Directive => Identify every line in the data below that contains the string "field", and copy each of those lines in full.
* START *
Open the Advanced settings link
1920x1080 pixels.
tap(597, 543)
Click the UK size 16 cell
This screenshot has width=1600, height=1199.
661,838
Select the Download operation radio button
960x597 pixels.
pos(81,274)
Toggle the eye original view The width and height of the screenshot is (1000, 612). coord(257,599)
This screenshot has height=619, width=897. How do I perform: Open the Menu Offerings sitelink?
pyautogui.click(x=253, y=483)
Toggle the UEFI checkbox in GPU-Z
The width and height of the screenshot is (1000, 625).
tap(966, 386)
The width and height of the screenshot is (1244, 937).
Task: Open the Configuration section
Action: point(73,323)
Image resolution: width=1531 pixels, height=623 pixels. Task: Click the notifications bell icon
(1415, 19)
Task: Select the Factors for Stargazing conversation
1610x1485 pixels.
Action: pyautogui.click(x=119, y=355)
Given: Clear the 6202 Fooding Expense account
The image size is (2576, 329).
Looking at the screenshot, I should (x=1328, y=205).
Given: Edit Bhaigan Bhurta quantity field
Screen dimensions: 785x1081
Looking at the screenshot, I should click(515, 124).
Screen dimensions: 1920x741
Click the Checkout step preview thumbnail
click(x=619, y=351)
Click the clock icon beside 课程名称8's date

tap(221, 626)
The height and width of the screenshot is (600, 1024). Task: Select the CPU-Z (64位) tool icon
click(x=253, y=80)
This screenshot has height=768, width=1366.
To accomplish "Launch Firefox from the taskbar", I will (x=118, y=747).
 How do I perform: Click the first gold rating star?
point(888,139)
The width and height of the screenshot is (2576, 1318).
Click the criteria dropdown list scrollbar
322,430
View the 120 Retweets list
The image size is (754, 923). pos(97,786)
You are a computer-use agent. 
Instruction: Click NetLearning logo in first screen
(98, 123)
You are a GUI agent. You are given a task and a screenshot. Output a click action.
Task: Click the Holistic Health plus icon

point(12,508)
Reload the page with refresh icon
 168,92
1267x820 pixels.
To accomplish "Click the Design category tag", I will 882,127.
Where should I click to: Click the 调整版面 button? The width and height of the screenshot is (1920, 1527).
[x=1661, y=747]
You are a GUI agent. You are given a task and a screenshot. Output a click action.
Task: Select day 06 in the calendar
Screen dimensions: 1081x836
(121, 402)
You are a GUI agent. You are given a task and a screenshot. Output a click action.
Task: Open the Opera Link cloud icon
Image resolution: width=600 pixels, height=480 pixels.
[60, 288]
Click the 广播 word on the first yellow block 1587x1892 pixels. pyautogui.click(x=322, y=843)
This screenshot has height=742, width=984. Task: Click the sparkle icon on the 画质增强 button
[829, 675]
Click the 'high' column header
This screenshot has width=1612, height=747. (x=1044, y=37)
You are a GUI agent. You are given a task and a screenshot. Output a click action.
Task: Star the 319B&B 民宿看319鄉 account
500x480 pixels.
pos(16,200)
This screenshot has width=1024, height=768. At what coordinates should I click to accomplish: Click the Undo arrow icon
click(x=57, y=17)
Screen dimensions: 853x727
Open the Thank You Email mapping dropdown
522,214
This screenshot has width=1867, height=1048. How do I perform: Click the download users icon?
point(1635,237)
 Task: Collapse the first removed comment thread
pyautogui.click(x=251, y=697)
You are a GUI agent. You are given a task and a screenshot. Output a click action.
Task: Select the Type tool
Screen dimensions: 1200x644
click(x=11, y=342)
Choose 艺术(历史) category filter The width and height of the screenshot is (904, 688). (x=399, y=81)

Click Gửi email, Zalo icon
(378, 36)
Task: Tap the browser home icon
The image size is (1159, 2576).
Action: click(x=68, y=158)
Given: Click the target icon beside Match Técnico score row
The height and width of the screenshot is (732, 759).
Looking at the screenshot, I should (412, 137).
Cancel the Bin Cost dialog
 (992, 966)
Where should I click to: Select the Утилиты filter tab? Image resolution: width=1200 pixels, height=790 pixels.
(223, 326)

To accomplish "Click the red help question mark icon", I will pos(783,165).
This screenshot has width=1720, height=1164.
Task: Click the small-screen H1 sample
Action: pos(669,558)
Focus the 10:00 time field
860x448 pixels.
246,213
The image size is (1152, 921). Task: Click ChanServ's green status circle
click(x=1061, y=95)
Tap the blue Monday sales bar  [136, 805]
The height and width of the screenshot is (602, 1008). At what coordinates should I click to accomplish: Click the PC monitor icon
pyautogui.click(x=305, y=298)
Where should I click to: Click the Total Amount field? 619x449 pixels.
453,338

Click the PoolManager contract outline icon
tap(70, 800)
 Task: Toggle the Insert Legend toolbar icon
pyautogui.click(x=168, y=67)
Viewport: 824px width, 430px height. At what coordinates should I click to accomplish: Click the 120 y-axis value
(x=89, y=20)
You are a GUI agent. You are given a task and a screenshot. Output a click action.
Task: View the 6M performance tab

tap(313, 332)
* END *
Output below =>
Given: Edit Bhaigan Bhurta quantity field
Focus the 10:00 time field
Where should I click to: Click the Total Amount field? 619x449 pixels.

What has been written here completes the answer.